No improvement at all. 

Sr. Tech just left after coming over to re-pair CC #2 on Box #4. After discussing life, the universe and everything with him, I'm down to two theories.

Theory 1: Ingress. I've seen several people claim capping the OTA port caused their tiling issues to go away forever. A Tech once checked ingress levels outside with and without the antenna connected and reported much higher levels of noise with it. I've removed my antenna and capped the port with no change, but maybe I have another source of ingress? Several other Techs have come in with "sniffers" to detect over-the-air frequencies that may cause ingress and reported none, so it's unlikely this is the cause. Between magnets, remotes, Bluetooth devices, cordless phones and all other modern conveniences, I figure the odds of something causing noise should be pretty high. 
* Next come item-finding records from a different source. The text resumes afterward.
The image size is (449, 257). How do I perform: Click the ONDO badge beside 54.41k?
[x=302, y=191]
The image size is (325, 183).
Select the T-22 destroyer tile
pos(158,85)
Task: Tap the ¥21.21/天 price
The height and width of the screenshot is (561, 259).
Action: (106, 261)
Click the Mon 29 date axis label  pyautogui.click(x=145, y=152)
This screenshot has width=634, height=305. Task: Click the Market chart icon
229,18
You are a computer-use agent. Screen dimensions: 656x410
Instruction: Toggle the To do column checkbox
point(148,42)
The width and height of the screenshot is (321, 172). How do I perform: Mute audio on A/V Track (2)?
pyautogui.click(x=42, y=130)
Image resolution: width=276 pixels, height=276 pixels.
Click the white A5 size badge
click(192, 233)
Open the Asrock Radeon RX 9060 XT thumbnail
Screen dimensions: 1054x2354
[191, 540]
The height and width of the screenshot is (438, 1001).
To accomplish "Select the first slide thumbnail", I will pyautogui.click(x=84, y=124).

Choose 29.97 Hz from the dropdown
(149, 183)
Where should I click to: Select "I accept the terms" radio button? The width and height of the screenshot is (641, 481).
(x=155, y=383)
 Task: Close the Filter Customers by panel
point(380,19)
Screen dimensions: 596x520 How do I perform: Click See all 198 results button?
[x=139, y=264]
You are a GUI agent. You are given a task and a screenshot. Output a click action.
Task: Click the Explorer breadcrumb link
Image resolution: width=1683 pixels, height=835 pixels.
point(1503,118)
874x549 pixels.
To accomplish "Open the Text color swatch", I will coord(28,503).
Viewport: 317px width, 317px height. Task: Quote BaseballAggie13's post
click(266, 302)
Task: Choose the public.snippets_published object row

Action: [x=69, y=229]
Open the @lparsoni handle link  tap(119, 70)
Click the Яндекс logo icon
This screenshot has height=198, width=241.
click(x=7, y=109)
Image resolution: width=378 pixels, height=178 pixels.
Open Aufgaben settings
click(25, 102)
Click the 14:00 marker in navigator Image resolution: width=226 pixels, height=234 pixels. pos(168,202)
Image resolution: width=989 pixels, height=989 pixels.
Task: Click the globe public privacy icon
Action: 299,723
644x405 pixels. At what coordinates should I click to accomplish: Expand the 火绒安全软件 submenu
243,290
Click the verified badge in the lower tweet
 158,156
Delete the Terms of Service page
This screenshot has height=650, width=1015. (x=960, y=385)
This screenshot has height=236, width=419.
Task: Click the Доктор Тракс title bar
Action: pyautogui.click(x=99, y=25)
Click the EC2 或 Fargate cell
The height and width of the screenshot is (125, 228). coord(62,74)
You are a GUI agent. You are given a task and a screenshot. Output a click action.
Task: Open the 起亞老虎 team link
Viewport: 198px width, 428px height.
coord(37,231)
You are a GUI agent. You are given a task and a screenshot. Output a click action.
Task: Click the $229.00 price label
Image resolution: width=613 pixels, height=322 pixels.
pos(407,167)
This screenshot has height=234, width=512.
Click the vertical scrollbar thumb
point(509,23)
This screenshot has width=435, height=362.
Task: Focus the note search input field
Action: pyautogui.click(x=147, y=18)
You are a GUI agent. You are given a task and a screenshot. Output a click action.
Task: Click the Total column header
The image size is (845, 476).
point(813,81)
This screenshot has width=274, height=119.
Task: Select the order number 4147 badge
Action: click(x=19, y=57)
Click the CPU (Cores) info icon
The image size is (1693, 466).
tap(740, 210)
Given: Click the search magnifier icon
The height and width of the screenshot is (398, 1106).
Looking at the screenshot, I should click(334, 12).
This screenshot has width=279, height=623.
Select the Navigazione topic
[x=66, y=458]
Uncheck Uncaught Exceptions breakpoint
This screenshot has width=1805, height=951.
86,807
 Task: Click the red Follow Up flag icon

Theory 2: After getting glassonion's channel list (thanks, again), I've also been able to confirm that most, if not all, problems are on 531 and 537 MHz. It's possible that a hardware problem at the source of the CATV signal could need adjusting (e.g. mis-pointed laser, worn patch code, missing talisman). Cox is going to check this one. 

I downloaded TiVo's 8.1.1 for the third time and was going through the Diagnostics screen. Does anyone know if the Tuner's "Tune State" every says anything other than "In progress", while the value of "Pending Tune Status" is "No tune pending"? Or what does "1045" mean for the CableCARDs firmware version on the Diagnostics screen while the CableCARD Status screen says version 04.21? If 1045 is converted to hexadecimal, it's 415; coverted to decimal it's 4165. Neither seems to be right. 

Maybe TiVo has some documentation on interpreting the Diagnostics screen. Maybe that documentation can also explain what the "Signal Strength Meter" is actually measuring, as signal strength should be measured in dBmV, not %. If it was a bit-error rate, it might give credence to the ingress theory.


----------



## glassonion (Nov 26, 2006)

No clue about the 1045 CC firmware value...I too have 1045 on Diagnoistics and 04.21 on the CC info pages. you may be on to something with that missing talisman theory...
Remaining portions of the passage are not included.